Sebuah peta strategi dengan banyak pion berbentuk kuda, terlihat melintang memenuhi meja persegi. Meski ruangan itu terbilang damai, namun keheningan yang terasa mencekam menciptakan hawa dingin yang tidak menyenangkan. Buku-buku tebal bersarang apik memenuhi rak-rak berbahan kayuㅡ menjulang tinggi, menjadikan sebagian dari isi ruangan seperti perpustakaan.
Azkof Pedellian, berdiri dibalik jendela, mengamati putra sulung bangsawan Park yang saat ini tengah berjalan keluar dari halaman mansionnya. Ekspresi datar tanpa seutas senyum, membuat pria paruh baya itu terlihat seperti pemeran antagonis.
"Tuan," Telinganya mendengar suara sekretarisnya memanggil. Asap tembakau yang dinikmati melalui pipa rokok itu berhembus sebagai jawaban atas panggilan tersebut. "Apa Anda yakin tentang hal ini?"
"Akan aku pikirkan." Jawabnya singkat. Bola mata berwarna hijau zamrud itu berkilau ketika Jimin telah pergi dengan kereta kuda milik keluarga Park. Terutama begitu melihat siapa kusir yang mengemudikan kereta tersebut. "Tapi idenya terdengar cukup masuk akal.

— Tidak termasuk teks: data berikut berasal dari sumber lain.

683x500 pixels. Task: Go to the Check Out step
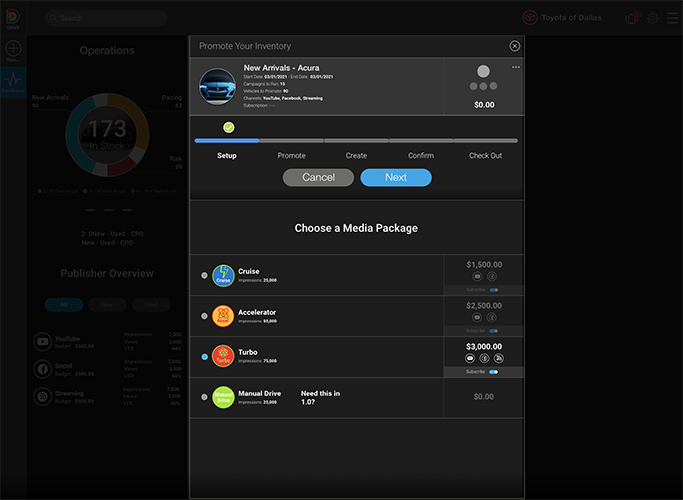coord(485,155)
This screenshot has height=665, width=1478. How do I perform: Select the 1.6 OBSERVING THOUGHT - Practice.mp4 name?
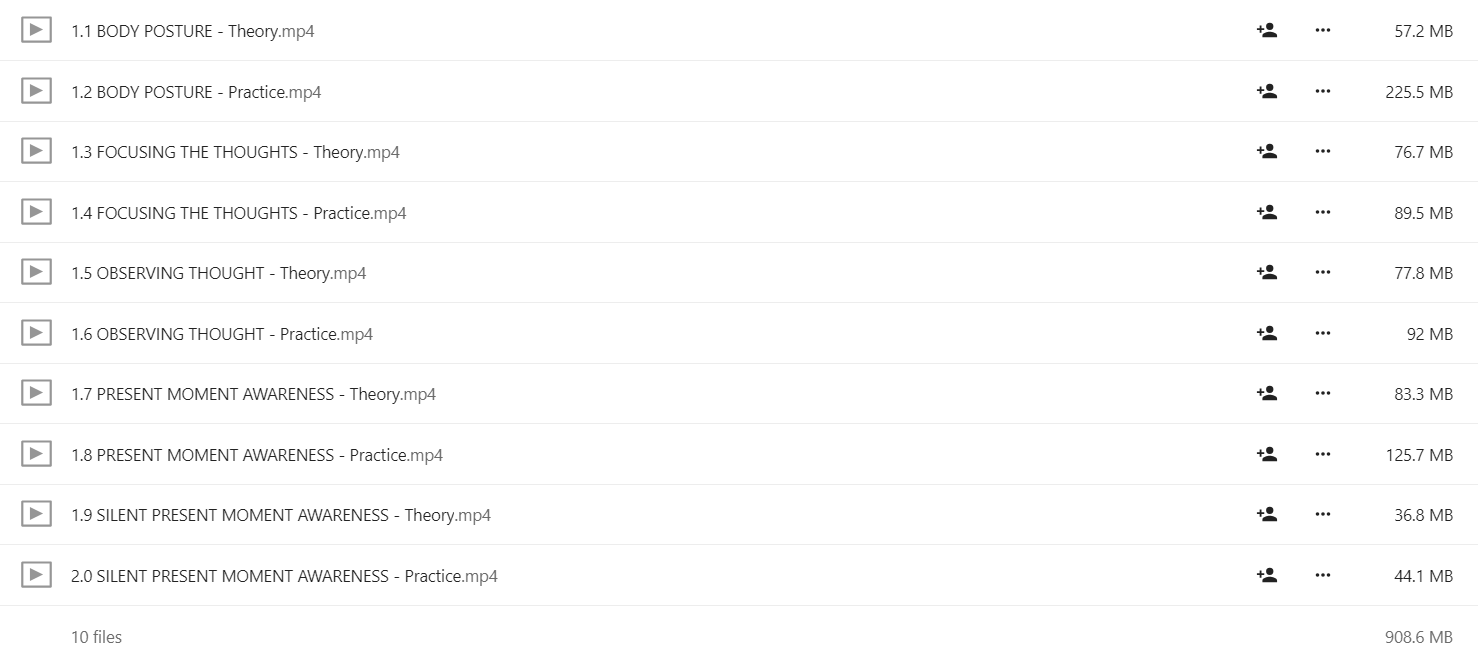(x=222, y=334)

Aku menyukai caranya berpikir.."
Jeda sesaat. Sekretaris keluarga bangsawan Pedellian, Jun, melirik pada gulungan kertas yang tergeletak diatas meja. Bersamaan dengan secangkir teh yang bahkan tidak dinikmati meski telah disiapkan sedemikian rupa. "Memang benar.. Saya juga setuju mendengarnya.." Ujarnya gamang.
"Ternyata kabar itu benar.. Sekarang, Park Jimin adalah pion utama Park Visco," Kekehan kecil kemudian menggema. Seraya menghisap tembakaunya, Azkof menoleh hanya untuk menaruh perhatian pada beberapa lembar kertas dan gulungan yang sebelumnya telah diberikan Jimin. "Tapi siapa sangka, pion itu malah menyerangnya?"

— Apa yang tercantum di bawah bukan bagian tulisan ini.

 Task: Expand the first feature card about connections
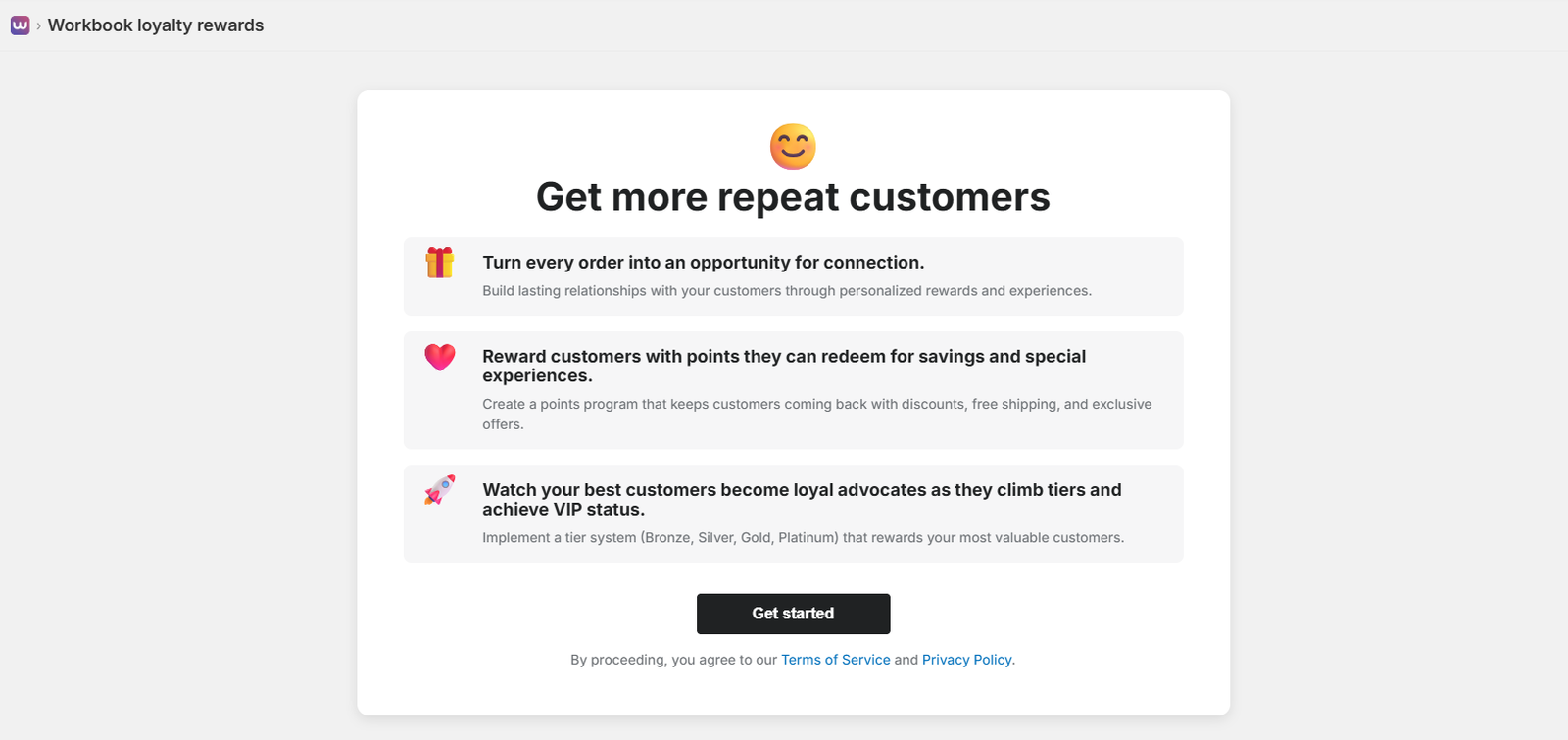793,276
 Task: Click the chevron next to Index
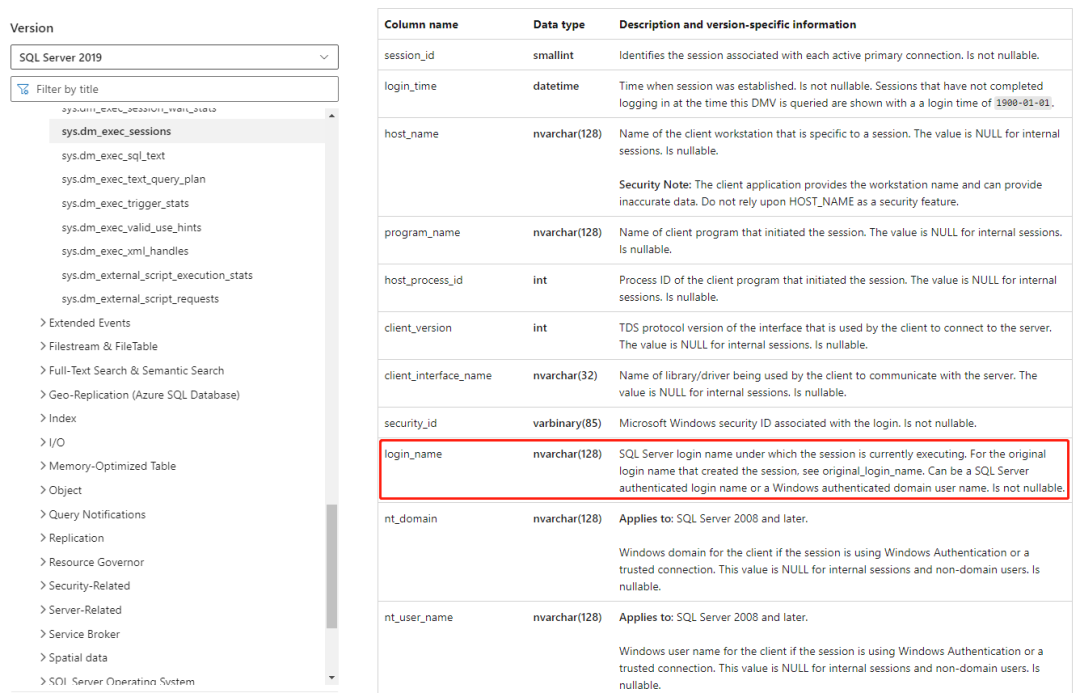[x=43, y=418]
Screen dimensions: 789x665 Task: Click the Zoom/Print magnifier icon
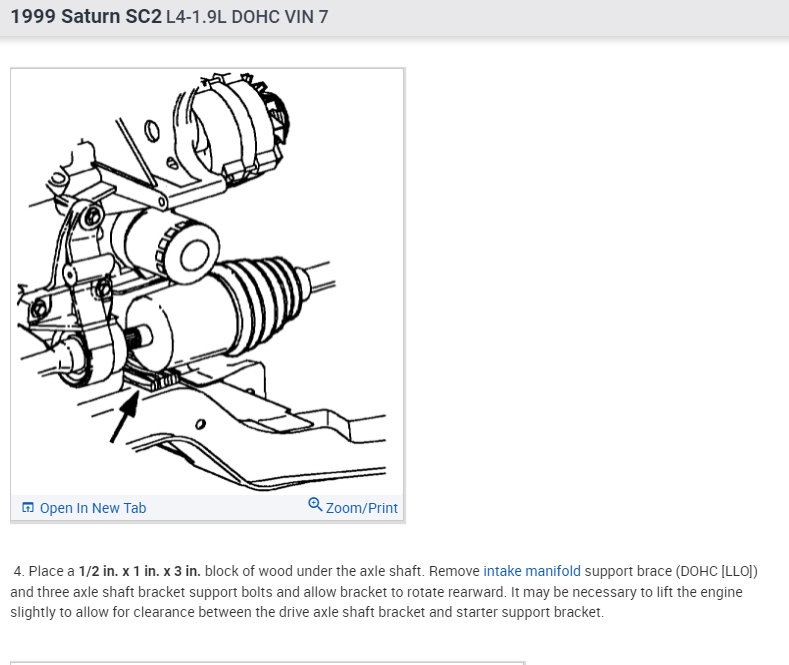(x=315, y=504)
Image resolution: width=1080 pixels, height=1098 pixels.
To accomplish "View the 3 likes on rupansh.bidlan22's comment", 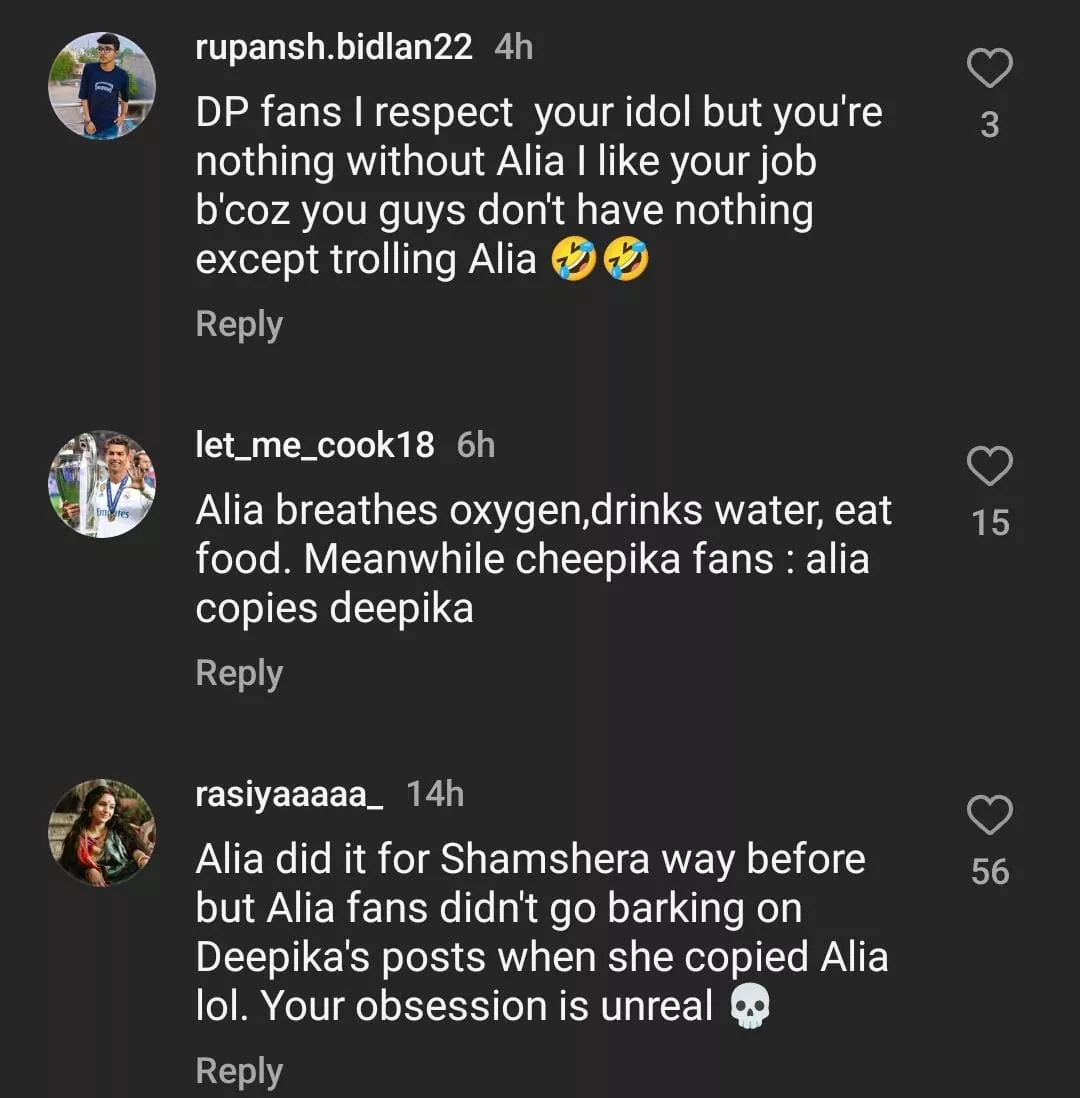I will [990, 125].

Masih segar dalam ingatannya, ketika ia bertanya alasan mengapa pemuda mungil itu jauh-jauh datang selarut ini hanya untuk membicarakan kerja sama. Kilatan penuh kebencian yang bercampur dengan kesedihan itu lantas menarik perhatiannya.
"Saya memiliki alasan khusus mengapa saya melakukan ini. Tentunya, Anda juga memiliki alasan khusus mengapa Anda membantu pangeran Jungkook selama latihan untuk pemilihan pasukan. Benar, bukan?"
Jarinya mengetuk permukaan meja. Tiba-tiba, percikan semangat di dalam dirinya berkobar antusias. Bocah itu cukup berani ketika mengatakannya tanpa sekalipun mengalihkan tatapan mata. Bahkan ketika dirinya menggertak, Jimin hanya memasang senyum formal dan melanjutkan materi perjanjiannya.
"Dia cukup memperhatikan sekitar.." Tubuhnya lalu berjalan melewati meja kerjanya; mengambil beberapa kertas dan bergegas membuka pintu. "Jun, aku akan menemui raja Namjoon esok hari. Siapkan segalanya."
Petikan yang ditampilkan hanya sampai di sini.